By on March 11, 2013

botrytis

A cluster of botrytis-affected grapes in Washington’s Horse Heaven Hills. (Photo by Andy Perdue/Great Northwest Wine)

One never knows where inspiration will come from, but Idaho winemaker Greg Koenig remembers exactly how he got the idea to attempt a Total Botrytis Affected-style Riesling.

“I had read that Wild Goose Vineyards in British Columbia had done a TBA, and I wondered if we could ever do one in Idaho because of the dry conditions,” said Koenig, owner of Koenig Winery in Caldwell.

Wild Goose first made a TBA in 2004. It took six years before the conditions were right for winemaker Hagen Kruger to make another TBA at his Okanagan Falls winery. Harvest came at 39 brix on Oct. 18, 2010.

Koenig Vineyards 2010 TBATotal Botrytis Affected wines in the Snake River Valley

Meanwhile, botrytis was blooming in the Snake River Valley.

“I thought to myself, ‘Man, this is happening. We’re going to be able to try something,” Koenig said. “I’ve got to tell somebody.”

On Nov. 9, 2010, Koenig harvested the sweet and shriveled clusters that ended up as his 2010 Botrytis Single Berry Select Late Harvest Riesling.

“The botrytis makes a tremendous late-harvest wine,” Koenig said. “The big wineries that reject Riesling because of botrytis are making a huge mistake.”

Koenig, 42, proved that. His TBA earned a gold medal and best dessert wine at the 2012 Idaho Wine Competition and then a Platinum at the 2012 Platinum Judging for Wine Press Northwest magazine.

“We took a risk, and it’s paid off,” Koenig said.

TBAs get their name from their European origins. “Trockenbeerenauslese” – TBA for short – wines are made in Germany and Austria and are among the most expensive and collectible dessert wines made. In France’s Alsace region, a similar style of wine is known as “Selection de Grains Nobles” or SGN, which means “Selection of Noble Berries.”

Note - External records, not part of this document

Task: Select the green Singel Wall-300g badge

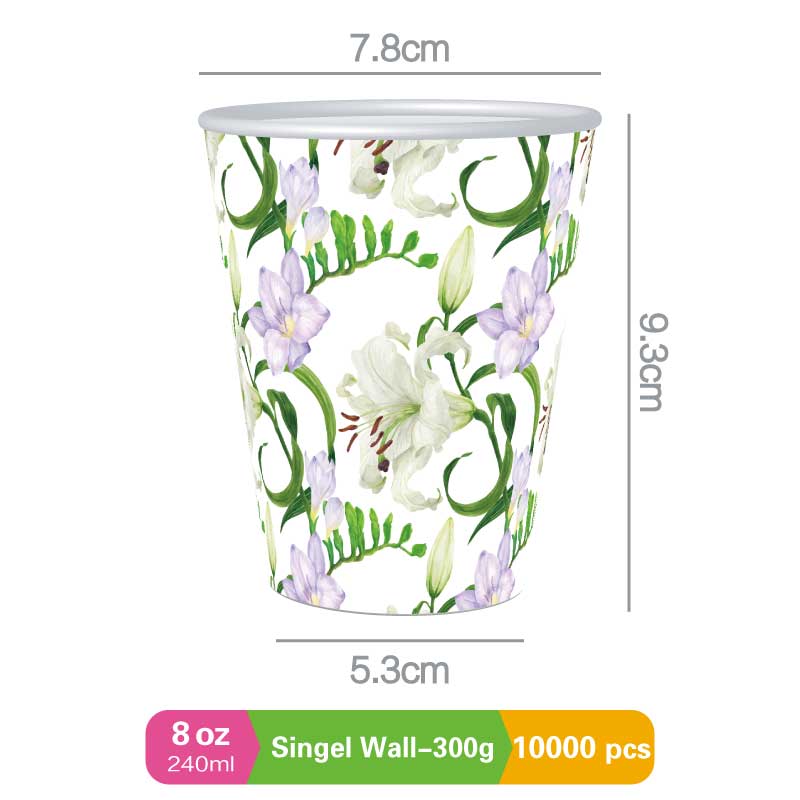Action: (383, 747)
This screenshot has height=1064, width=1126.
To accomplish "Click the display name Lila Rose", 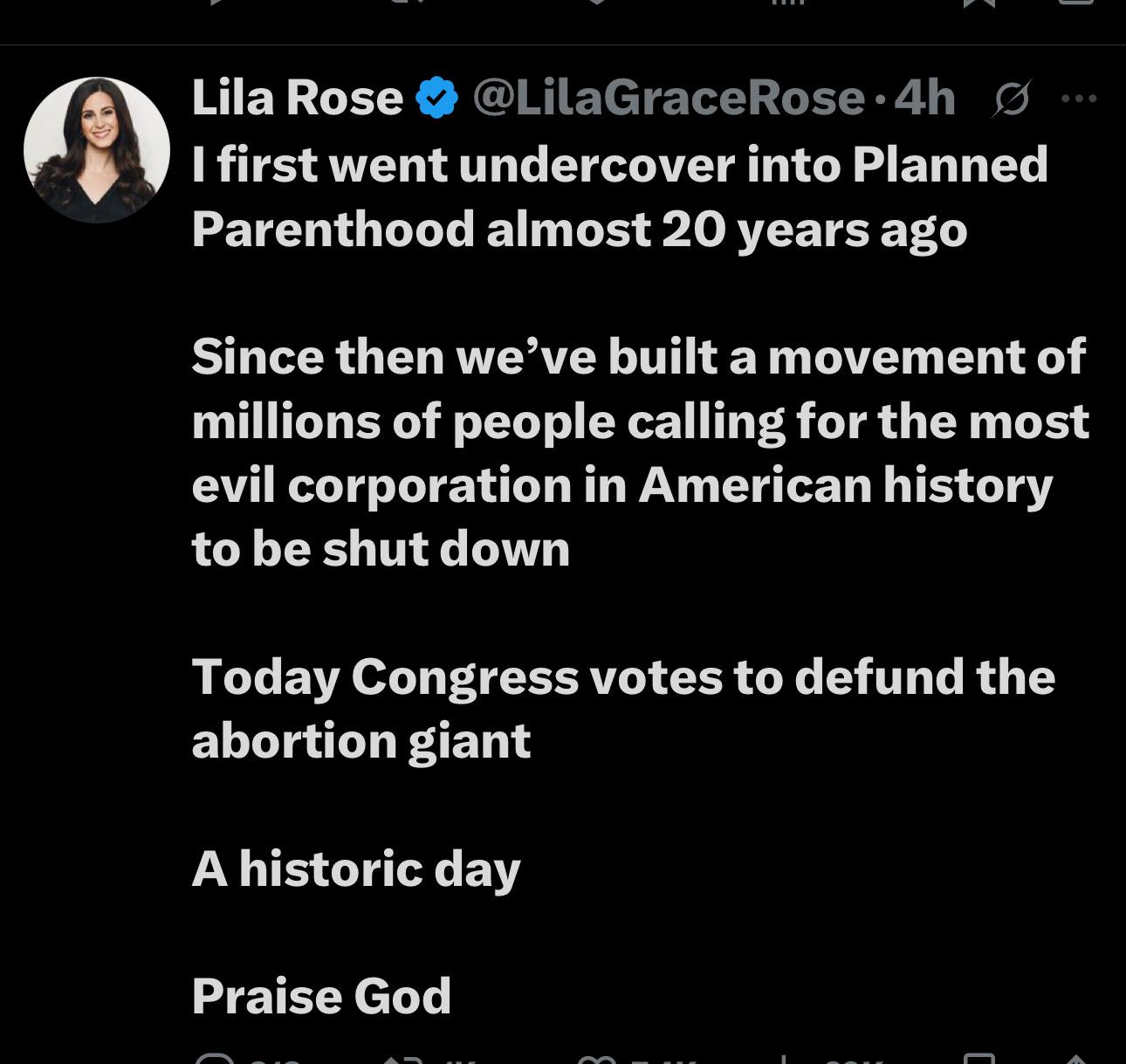I will coord(297,97).
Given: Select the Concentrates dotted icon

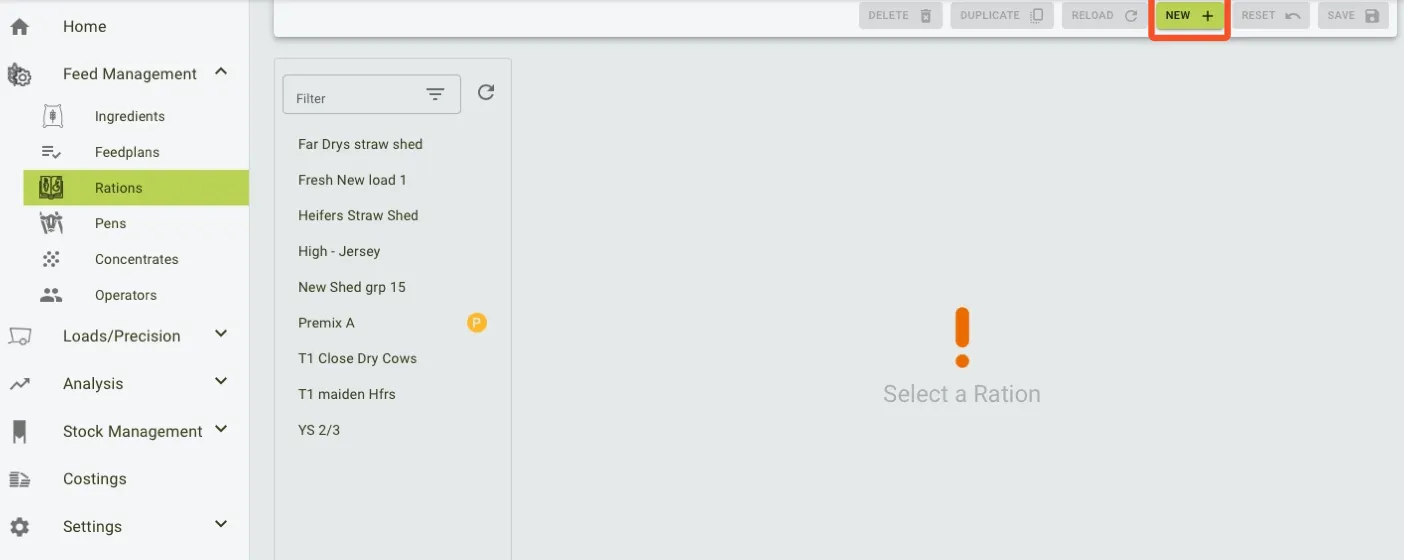Looking at the screenshot, I should click(x=51, y=259).
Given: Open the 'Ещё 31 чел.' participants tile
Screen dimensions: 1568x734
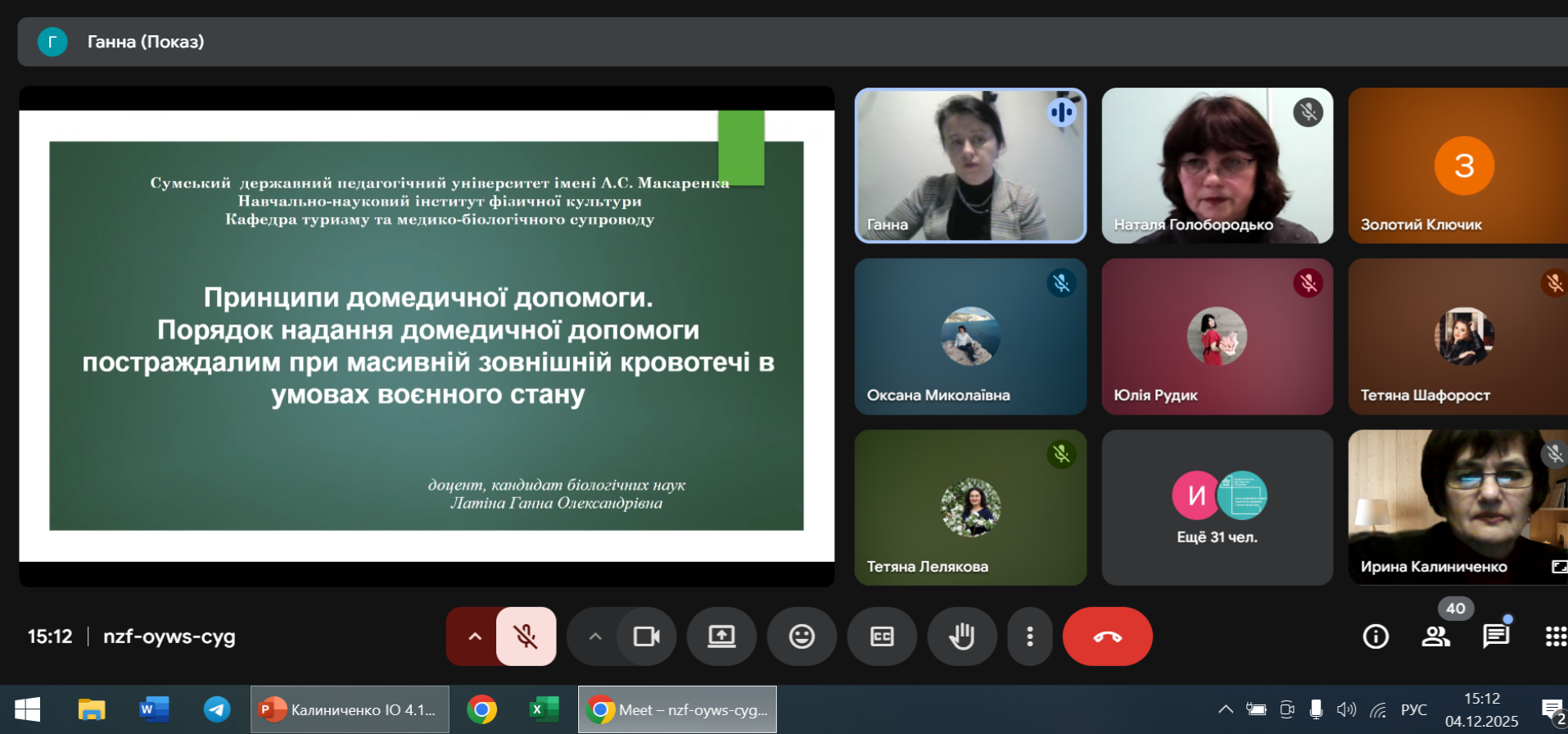Looking at the screenshot, I should coord(1217,508).
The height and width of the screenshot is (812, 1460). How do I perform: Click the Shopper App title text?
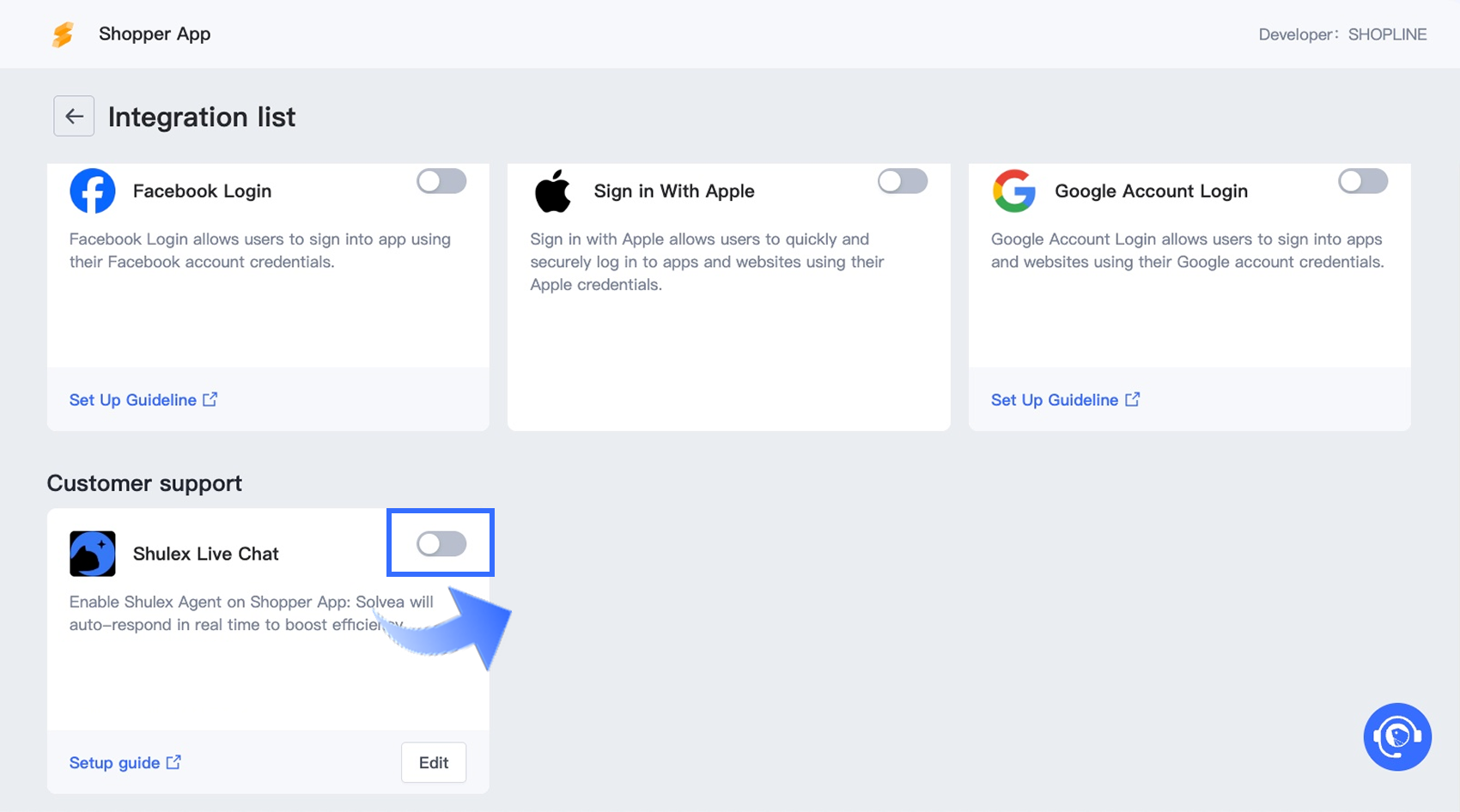click(155, 34)
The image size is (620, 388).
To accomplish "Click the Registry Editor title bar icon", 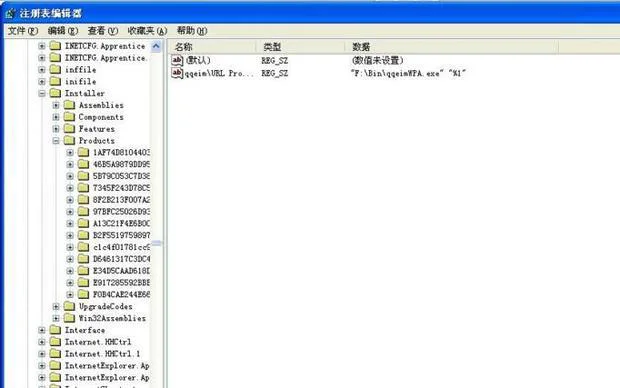I will click(x=10, y=13).
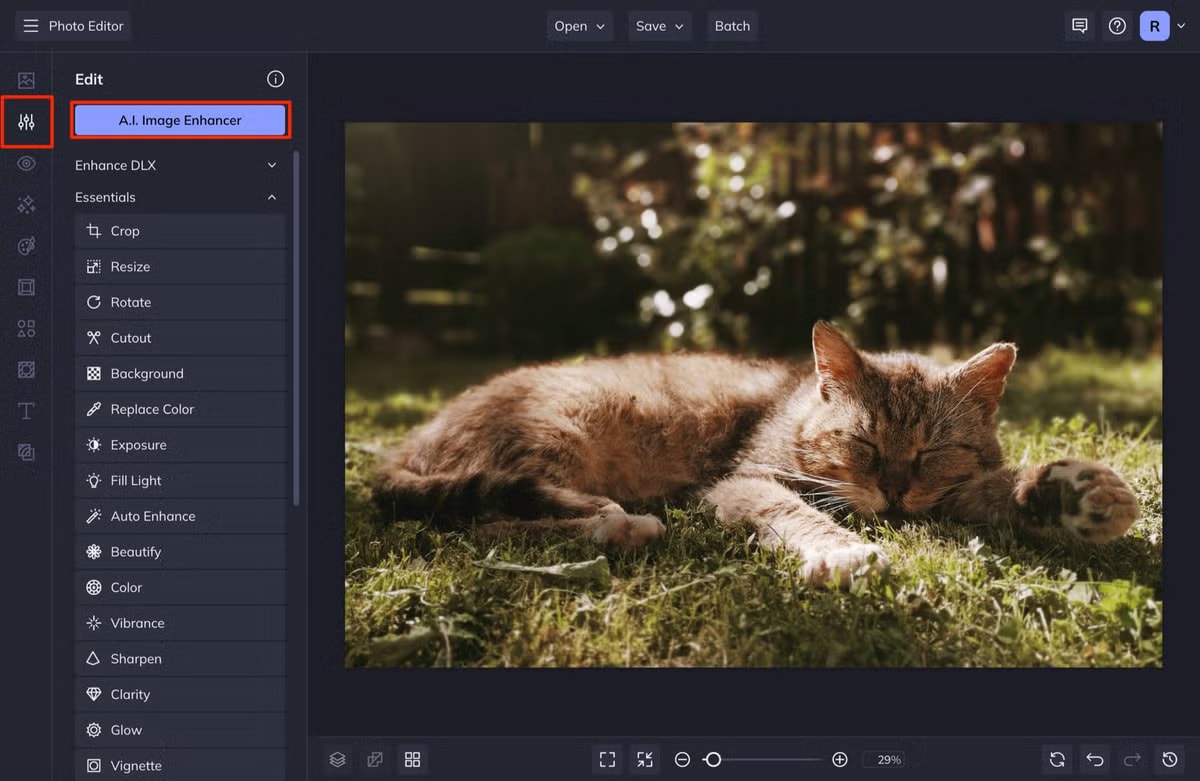Select the Text tool in sidebar
Viewport: 1200px width, 781px height.
27,410
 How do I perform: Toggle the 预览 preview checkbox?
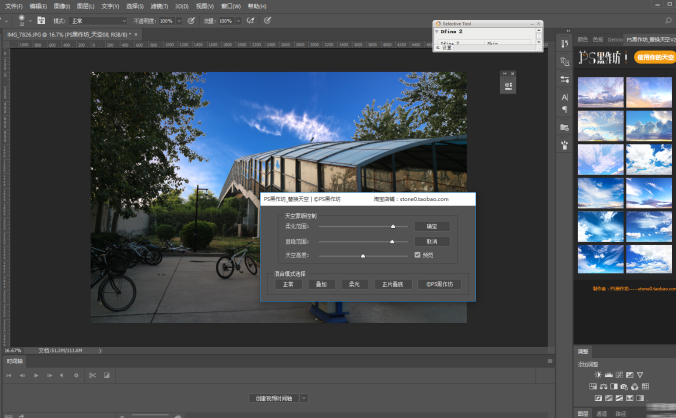pyautogui.click(x=418, y=256)
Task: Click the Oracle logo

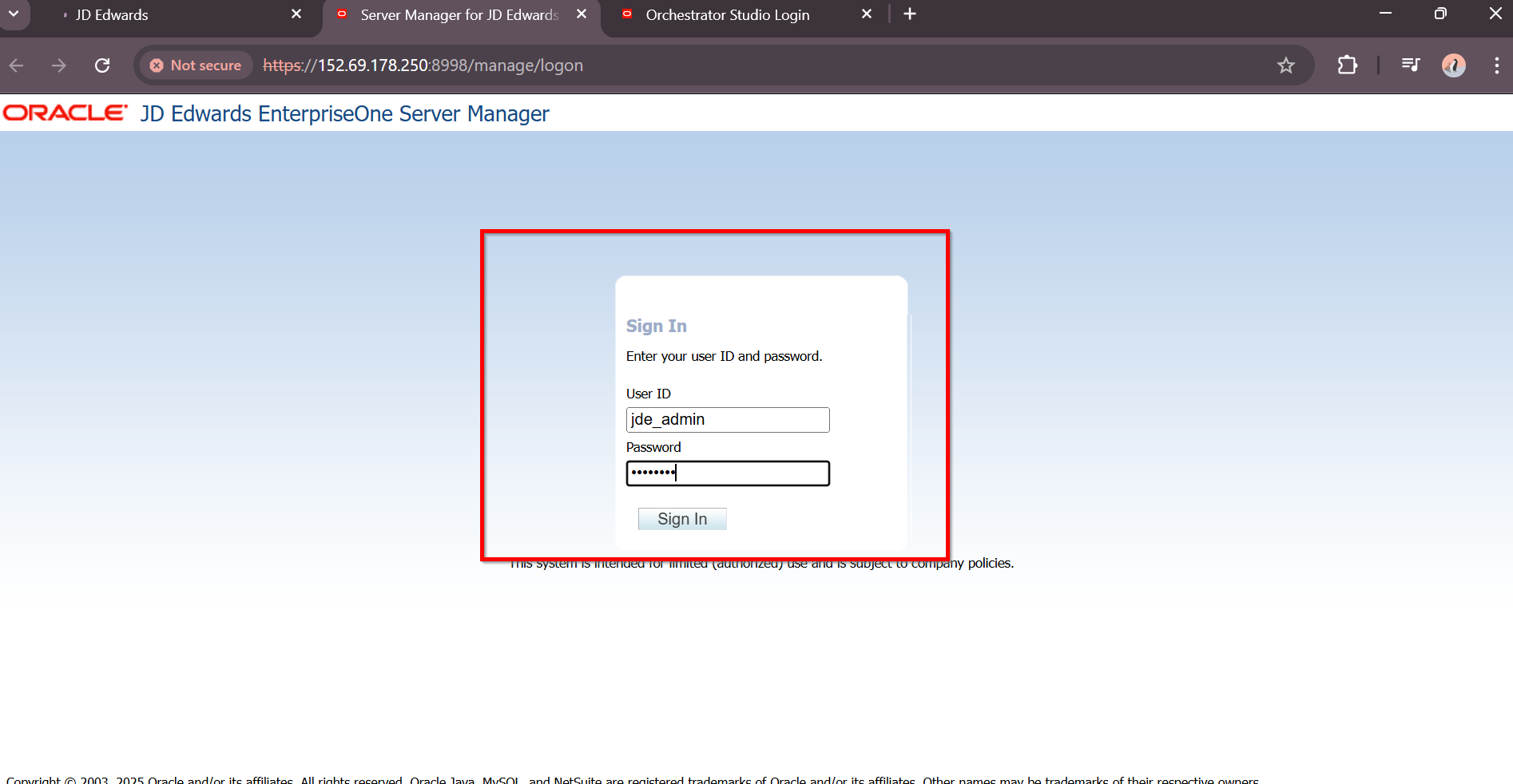Action: (66, 113)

Eroica Single Berry Select

Two Total Botrytis Affected wines made in Washington

Chateau Ste. Michelle in Woodinville, Wash., made history as the first winery in North America to produce a Total Botrytis Affected-style Riesling with its 1999 Eroica Single Berry Select. Aside from 2002-2004, Chateau Ste. Michelle has created at TBA every vintage since. The wines retail for $200 per bottle with a extremely limited production each vintage, typically 75 cases to wine club members.

Conditions also were ripe in 2010 on Red Mountain for Kiona Vineyards Winery in Benton City, Wash., so the Williams family created a Single Berry Select Botrytised Chenin Blanc from estate fruit. Kiona produced 70 gallons, about 50 cases, with a retail price of $80 per bottle.

Koenig knows the market in the Snake River Valley, so he sells his for $30.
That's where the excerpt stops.